_Records for processing:_
((

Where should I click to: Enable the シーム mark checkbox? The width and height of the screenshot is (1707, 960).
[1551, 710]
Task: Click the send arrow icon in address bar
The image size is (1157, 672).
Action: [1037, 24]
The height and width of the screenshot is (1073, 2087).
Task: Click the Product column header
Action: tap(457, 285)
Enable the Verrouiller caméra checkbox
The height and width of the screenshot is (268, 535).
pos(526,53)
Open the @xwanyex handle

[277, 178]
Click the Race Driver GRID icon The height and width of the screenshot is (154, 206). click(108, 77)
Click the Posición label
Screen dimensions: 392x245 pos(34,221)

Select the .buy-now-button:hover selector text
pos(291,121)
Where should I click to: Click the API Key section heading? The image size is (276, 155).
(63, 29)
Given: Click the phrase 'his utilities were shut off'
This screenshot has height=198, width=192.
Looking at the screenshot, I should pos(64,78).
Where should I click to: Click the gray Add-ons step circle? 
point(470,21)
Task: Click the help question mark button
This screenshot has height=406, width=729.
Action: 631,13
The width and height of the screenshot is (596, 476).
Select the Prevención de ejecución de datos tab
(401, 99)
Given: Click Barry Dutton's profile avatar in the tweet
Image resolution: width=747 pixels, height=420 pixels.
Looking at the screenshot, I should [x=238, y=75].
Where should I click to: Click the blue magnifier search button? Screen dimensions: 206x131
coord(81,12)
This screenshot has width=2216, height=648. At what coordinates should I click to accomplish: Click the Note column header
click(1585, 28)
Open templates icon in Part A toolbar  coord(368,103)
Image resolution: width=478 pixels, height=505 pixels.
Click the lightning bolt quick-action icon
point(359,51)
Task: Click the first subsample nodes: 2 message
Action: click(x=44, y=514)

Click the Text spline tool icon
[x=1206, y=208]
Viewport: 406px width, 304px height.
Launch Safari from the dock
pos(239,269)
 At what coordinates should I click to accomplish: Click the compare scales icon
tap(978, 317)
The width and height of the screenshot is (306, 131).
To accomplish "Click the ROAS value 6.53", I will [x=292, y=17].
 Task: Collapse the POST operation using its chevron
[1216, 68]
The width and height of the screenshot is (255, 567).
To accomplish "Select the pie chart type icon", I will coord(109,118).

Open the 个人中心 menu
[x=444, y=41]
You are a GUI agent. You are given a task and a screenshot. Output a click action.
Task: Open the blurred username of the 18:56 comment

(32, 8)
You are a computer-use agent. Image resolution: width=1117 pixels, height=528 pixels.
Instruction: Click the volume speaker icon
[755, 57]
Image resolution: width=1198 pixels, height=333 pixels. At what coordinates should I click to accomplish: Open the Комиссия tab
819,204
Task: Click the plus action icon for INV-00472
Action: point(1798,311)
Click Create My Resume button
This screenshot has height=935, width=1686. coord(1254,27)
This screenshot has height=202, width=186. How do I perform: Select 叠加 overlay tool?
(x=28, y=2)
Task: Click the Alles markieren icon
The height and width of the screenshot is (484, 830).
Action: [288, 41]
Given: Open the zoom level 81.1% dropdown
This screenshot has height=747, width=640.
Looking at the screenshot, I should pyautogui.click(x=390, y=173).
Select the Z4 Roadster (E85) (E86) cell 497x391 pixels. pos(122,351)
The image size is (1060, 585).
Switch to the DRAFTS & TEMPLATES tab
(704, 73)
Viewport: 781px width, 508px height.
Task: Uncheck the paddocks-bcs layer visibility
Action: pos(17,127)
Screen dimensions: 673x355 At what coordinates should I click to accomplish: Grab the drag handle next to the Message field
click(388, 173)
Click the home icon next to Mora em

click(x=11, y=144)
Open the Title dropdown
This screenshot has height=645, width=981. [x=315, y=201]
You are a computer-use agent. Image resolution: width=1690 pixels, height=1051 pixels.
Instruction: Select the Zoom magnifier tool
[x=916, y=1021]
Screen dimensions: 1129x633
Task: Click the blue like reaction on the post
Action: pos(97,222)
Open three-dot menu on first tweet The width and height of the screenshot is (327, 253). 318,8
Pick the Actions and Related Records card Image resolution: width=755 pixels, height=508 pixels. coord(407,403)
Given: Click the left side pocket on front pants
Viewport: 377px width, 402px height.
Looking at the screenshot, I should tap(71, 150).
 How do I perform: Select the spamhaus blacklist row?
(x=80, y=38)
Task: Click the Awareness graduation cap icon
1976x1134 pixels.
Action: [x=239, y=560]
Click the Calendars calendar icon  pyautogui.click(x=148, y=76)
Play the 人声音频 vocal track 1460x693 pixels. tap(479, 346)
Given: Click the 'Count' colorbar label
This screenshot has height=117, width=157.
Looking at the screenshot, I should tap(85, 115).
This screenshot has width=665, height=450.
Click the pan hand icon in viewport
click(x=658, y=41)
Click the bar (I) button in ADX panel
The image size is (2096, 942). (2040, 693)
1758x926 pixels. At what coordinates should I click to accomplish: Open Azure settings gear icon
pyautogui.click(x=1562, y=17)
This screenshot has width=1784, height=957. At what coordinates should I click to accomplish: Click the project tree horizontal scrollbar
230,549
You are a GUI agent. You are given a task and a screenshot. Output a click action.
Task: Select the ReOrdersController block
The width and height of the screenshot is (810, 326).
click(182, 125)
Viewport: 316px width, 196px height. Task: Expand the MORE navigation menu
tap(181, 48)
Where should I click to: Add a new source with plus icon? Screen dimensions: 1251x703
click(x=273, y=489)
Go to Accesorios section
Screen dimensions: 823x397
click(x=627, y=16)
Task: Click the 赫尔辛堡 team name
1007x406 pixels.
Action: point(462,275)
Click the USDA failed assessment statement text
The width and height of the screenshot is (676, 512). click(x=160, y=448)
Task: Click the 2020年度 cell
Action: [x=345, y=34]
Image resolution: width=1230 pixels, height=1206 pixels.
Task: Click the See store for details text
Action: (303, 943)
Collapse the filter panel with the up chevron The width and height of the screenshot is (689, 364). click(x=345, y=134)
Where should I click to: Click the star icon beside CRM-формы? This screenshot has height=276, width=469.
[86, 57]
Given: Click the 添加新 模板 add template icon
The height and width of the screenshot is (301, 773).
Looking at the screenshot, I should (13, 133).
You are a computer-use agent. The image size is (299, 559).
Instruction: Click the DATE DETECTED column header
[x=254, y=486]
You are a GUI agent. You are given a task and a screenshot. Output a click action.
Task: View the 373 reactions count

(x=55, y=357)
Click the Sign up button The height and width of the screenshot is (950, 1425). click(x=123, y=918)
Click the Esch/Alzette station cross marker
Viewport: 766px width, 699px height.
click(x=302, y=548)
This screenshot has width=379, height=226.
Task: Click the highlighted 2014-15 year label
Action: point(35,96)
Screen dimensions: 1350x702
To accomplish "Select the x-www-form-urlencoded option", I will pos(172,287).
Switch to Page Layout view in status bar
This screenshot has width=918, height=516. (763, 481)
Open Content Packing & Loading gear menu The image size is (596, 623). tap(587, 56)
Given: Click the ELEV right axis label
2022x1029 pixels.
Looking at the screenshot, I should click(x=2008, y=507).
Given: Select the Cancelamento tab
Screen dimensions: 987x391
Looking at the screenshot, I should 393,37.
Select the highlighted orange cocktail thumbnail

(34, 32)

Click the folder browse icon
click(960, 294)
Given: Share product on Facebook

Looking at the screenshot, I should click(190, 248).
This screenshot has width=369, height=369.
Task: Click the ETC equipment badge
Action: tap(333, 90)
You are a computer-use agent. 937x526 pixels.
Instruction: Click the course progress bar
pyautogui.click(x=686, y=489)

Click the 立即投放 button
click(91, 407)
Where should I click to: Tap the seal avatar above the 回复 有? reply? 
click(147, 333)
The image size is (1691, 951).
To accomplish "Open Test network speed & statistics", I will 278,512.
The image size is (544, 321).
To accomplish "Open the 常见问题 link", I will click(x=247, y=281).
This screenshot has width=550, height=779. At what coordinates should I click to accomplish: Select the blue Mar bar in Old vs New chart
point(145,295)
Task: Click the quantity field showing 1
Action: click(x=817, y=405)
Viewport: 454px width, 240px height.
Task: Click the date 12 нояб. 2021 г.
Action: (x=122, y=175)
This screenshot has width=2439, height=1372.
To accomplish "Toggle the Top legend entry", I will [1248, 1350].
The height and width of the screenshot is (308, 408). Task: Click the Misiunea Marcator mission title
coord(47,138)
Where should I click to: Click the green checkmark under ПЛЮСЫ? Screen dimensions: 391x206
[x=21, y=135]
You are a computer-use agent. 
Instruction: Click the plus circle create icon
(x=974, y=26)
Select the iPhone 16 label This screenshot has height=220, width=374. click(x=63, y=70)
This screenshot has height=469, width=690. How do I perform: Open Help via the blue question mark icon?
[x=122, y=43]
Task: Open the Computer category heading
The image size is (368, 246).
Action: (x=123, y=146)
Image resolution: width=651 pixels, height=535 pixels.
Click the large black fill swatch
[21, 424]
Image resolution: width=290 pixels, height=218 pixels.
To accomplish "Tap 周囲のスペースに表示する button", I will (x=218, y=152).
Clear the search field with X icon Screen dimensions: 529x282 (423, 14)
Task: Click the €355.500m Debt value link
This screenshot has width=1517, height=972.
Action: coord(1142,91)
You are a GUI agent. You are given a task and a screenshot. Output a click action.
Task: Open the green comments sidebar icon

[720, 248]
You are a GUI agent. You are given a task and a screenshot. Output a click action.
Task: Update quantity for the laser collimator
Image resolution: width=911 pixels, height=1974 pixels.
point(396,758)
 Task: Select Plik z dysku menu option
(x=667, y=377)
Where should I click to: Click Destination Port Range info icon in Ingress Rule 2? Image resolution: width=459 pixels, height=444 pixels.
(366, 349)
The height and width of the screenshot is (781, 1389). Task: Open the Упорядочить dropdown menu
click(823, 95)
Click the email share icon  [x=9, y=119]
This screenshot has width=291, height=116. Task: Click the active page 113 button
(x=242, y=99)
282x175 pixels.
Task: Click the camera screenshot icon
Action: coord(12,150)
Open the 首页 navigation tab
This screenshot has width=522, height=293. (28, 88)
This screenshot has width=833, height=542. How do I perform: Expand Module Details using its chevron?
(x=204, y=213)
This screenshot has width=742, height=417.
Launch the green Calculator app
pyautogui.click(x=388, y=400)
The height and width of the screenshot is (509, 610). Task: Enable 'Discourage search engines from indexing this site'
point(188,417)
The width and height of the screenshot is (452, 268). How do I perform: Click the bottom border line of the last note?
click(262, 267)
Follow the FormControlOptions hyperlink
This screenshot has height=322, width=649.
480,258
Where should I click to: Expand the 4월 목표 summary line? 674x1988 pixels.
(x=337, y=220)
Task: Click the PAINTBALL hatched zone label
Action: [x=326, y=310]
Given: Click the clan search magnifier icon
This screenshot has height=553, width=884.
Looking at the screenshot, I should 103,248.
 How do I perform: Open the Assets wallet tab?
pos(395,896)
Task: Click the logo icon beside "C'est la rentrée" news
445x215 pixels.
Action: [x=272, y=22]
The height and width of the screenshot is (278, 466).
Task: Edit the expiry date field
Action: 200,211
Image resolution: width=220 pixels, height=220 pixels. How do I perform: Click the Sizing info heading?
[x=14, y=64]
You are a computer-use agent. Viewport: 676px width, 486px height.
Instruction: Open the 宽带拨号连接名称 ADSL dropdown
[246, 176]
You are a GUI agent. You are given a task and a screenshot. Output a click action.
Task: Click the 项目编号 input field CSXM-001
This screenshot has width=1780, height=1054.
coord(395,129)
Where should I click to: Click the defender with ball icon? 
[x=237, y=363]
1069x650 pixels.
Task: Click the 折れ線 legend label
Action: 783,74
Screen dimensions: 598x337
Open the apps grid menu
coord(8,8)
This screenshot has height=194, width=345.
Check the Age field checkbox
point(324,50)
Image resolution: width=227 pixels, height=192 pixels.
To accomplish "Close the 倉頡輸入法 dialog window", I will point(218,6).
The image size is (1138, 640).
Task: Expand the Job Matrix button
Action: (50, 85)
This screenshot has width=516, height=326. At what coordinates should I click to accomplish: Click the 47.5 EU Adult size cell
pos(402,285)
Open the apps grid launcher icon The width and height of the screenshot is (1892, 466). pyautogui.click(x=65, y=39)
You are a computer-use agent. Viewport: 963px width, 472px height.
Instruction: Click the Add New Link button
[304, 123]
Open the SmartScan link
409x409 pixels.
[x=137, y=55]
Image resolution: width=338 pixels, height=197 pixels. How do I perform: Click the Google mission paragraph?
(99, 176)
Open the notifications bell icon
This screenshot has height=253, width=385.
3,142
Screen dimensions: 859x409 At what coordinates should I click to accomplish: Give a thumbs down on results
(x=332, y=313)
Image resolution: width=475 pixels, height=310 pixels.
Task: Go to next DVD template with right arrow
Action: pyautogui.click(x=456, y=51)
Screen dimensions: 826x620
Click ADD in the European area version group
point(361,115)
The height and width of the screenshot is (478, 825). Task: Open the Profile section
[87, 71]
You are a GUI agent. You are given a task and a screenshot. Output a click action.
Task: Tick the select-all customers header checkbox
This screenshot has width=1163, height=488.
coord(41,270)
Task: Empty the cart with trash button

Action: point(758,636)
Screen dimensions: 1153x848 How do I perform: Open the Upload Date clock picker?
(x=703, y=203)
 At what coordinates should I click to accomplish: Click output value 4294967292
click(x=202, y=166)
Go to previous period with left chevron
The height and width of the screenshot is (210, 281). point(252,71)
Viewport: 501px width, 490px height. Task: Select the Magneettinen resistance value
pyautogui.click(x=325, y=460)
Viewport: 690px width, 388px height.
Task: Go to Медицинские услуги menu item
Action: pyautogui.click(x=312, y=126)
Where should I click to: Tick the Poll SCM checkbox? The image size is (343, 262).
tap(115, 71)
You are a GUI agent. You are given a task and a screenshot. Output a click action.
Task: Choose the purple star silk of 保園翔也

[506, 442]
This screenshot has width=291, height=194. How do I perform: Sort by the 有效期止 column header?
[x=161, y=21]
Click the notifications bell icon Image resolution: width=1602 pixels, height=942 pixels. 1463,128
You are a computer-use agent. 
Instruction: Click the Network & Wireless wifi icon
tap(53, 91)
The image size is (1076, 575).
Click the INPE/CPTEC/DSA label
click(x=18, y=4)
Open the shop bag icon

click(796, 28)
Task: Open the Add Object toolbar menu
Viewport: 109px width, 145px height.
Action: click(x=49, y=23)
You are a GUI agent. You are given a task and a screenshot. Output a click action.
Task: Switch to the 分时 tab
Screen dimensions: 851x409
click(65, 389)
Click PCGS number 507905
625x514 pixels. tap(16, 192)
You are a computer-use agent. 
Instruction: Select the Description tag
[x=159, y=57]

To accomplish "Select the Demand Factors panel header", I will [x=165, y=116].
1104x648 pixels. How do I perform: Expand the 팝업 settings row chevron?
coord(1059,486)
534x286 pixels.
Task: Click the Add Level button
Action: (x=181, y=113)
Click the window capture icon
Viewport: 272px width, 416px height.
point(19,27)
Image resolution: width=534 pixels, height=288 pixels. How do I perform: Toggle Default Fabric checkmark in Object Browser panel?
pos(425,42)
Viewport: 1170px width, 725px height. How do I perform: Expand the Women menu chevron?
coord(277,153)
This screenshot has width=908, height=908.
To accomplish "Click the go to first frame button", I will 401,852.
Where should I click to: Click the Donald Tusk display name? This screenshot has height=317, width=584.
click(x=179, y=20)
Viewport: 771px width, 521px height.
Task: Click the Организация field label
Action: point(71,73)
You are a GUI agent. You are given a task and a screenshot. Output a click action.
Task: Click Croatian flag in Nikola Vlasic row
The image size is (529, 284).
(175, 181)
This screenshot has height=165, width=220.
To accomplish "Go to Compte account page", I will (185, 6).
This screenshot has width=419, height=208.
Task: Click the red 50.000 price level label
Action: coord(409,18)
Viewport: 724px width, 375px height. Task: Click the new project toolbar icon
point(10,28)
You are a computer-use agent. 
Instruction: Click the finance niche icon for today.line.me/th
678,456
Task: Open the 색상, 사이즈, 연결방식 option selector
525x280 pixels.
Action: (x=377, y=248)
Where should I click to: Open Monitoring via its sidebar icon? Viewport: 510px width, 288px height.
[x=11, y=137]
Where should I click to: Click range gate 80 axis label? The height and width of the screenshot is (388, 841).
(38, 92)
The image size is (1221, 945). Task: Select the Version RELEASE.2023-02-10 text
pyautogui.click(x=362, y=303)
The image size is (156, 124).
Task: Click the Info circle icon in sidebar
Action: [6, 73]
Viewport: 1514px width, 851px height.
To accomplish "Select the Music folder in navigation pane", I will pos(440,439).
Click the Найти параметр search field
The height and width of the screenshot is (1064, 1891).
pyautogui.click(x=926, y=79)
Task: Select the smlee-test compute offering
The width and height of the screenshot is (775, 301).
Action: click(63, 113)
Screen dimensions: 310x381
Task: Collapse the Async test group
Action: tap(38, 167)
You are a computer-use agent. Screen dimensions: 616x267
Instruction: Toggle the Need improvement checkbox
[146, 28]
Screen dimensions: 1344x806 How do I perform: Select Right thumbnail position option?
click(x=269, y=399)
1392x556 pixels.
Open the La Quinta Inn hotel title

))

_Your goal:_
In the listing, rewrite the lines from the one containing "The height and width of the screenshot is (308, 408)." through the one containing "(x=974, y=26)", inclusive, replacing "green checkmark" with "red cross mark" and leaving everything else unchanged.

_Exercise response:_
The height and width of the screenshot is (308, 408). Task: Click the Misiunea Marcator mission title
coord(47,138)
Where should I click to: Click the red cross mark under ПЛЮСЫ? Screen dimensions: 391x206
[x=21, y=135]
You are a computer-use agent. 
Instruction: Click the plus circle create icon
(x=974, y=26)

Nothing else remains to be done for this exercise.